A helicopter will then carry Behnken and Hurley to shore. From there, they will take a plane to Houston.

All in all, the return journey should take 21 hours and 27 minutes.

If weather forces a delay, however, it could take anywhere from 6 to 30 hours.

Behnken and Hurley will bring a trophy back to Earth with them: the coveted prize in a 9-year game of capture the flag.

The American flag flew on the first space shuttle and has stayed on the International Space Station since the shuttles stopped launching in 2011, waiting for the first commercial spaceship crew to claim it.

SpaceX and Boeing have both been developing astronaut-ready spaceships through a public-private partnership program that the Obama administration started. Musk's company got to a crewed mission first.

That means Behnken and Hurley get to bring back the flag.

Musk and NASA officials have been anxiously waiting for the moment the astronauts return to Earth: "I'm not going to celebrate until Bob and Doug are home safely," Bridenstine said after the Crew Dragon reached orbit on May 30.

Musk has said he feels responsible for the men's lives while they're in his company's spaceship.
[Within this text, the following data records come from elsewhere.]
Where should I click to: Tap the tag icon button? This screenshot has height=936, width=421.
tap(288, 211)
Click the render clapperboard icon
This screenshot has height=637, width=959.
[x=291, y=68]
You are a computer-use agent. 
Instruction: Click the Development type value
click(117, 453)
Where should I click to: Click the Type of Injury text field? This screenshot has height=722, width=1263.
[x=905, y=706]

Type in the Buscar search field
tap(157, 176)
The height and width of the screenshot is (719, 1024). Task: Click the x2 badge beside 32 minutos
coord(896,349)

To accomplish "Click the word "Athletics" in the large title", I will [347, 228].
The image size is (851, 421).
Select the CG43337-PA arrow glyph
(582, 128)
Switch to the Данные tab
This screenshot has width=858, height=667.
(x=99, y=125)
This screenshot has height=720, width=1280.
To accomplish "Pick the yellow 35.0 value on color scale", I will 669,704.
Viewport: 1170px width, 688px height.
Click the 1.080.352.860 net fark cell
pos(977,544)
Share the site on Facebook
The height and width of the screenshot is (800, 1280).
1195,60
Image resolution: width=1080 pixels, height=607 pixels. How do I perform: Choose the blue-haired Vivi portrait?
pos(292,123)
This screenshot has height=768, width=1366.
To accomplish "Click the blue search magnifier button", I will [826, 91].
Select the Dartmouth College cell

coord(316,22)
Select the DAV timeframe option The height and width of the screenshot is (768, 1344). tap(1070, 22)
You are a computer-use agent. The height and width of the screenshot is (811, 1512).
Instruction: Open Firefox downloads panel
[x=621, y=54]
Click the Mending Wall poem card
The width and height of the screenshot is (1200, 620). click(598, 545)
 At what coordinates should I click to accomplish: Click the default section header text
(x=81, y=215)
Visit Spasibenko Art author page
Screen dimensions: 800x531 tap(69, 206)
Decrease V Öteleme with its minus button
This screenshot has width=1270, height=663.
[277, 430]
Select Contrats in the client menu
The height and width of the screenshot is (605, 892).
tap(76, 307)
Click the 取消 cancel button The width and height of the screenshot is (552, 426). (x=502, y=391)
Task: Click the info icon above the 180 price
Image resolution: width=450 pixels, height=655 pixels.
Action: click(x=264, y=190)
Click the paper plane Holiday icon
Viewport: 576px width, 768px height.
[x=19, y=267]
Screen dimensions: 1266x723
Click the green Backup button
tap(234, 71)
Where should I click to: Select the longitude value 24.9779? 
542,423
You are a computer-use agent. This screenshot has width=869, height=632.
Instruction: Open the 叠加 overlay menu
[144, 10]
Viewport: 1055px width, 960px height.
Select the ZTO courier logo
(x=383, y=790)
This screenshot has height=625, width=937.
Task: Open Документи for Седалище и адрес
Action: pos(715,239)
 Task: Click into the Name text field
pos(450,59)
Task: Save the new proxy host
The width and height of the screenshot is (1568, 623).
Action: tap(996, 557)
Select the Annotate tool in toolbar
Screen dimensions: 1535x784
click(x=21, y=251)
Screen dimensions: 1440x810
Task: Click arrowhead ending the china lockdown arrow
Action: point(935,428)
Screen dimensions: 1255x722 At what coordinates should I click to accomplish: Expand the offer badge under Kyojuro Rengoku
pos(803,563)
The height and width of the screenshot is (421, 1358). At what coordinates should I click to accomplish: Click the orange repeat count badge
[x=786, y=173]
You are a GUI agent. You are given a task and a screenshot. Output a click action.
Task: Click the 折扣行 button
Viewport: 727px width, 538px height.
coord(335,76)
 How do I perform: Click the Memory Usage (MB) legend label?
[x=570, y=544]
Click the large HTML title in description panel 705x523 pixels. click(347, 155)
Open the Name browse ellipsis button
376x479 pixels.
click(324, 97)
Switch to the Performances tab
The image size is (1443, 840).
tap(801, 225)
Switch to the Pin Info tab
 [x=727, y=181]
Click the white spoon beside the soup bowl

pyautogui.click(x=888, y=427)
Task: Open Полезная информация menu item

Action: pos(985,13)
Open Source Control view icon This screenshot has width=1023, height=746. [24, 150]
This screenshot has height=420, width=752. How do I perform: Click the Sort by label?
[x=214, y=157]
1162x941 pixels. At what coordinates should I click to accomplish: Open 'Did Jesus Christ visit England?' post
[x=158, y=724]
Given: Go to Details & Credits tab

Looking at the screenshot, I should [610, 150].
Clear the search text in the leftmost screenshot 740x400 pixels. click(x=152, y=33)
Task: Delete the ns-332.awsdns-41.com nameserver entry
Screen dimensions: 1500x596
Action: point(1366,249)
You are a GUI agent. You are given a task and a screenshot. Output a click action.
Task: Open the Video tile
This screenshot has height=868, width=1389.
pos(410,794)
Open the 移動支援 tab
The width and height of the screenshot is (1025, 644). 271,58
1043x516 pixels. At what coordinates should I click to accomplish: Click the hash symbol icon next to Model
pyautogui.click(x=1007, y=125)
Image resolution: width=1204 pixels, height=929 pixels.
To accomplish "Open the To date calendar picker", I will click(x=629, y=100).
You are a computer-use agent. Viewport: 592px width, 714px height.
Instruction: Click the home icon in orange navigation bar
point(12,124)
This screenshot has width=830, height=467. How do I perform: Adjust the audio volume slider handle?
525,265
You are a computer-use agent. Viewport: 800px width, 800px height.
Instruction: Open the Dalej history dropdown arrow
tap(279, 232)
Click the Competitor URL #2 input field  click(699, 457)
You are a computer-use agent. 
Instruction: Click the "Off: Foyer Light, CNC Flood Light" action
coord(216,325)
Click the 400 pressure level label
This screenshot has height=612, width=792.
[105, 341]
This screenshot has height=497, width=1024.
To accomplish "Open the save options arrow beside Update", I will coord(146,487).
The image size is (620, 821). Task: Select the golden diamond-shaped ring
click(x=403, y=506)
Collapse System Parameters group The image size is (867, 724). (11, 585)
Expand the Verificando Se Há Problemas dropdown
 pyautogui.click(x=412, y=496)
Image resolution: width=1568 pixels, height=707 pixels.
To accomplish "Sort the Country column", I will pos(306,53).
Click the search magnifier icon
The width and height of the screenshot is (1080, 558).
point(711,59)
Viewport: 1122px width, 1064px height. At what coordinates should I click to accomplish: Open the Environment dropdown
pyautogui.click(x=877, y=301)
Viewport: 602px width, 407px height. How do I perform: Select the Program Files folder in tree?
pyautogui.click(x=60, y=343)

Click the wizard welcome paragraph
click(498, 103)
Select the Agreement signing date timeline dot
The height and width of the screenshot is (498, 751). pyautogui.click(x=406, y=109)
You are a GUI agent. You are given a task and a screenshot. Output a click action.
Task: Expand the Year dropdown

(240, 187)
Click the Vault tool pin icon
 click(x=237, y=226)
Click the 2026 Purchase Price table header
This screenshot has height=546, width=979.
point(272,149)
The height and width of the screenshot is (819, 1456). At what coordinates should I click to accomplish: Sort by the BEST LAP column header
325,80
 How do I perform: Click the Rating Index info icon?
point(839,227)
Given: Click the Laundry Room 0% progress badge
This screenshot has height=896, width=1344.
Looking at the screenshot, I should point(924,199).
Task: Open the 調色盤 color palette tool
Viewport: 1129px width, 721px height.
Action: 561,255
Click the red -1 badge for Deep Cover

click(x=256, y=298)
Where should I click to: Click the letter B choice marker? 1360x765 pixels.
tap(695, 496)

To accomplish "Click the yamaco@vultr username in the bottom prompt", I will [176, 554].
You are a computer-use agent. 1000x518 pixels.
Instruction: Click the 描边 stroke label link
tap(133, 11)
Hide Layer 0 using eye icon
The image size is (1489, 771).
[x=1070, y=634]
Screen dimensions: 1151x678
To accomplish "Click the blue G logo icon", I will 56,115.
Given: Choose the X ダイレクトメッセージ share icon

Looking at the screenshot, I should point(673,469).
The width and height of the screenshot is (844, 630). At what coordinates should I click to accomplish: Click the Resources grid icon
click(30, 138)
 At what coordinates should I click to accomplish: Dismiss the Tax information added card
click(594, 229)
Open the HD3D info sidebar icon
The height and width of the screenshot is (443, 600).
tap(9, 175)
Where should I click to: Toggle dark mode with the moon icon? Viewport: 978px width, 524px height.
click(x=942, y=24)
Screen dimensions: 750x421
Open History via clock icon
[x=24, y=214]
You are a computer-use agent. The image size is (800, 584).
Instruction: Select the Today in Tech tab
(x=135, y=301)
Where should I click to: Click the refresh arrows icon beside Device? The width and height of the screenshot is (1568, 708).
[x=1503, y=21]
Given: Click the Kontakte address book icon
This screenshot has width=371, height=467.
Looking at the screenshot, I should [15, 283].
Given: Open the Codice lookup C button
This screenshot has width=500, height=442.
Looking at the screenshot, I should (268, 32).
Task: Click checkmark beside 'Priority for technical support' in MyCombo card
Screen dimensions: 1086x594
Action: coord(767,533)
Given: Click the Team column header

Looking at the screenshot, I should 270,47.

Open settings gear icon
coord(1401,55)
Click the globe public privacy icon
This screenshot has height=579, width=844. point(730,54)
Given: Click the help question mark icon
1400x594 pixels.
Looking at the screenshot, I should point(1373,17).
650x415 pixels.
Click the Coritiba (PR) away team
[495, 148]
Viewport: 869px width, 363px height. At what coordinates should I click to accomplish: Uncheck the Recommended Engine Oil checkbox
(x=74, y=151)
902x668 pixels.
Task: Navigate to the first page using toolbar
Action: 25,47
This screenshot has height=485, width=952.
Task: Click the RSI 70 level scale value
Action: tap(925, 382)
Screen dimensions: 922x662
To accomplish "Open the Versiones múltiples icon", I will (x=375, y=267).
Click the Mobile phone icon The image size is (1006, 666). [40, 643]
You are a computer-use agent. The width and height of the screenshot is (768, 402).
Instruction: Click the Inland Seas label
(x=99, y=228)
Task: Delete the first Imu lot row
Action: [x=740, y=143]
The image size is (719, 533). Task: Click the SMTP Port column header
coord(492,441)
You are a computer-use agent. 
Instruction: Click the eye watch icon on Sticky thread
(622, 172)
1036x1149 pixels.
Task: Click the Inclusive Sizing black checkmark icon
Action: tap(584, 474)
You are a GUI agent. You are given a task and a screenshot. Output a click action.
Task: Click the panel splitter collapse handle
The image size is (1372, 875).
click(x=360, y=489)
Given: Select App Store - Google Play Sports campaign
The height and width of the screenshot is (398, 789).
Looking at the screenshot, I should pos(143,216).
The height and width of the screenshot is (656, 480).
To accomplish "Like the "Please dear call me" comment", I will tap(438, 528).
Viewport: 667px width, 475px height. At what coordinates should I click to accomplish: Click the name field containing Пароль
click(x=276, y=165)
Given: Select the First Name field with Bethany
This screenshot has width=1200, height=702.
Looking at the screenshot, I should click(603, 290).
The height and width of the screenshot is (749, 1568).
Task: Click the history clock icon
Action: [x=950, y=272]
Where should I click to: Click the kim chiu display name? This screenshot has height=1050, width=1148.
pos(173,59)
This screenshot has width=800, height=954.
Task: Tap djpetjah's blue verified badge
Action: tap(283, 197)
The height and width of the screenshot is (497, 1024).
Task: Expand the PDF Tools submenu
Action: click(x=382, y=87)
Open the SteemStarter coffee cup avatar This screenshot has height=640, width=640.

"I felt it most strongly when I saw their families just before coming here," Musk told reporters ahead of the mission's launch.

He paused for a few seconds and appearing to choke up before continuing: "I said, 'We've done everything we can to make sure your dads come back OK.'"

If all goes well, NASA will use Crew Dragon to ferry astronauts to and from the ISS regularly — a capability that will free the US of its dependence on expensive Russian Soyuz rockets.

After Demo-2, NASA has contracted six round trips on Crew Dragon. The first one is scheduled to launch in late September.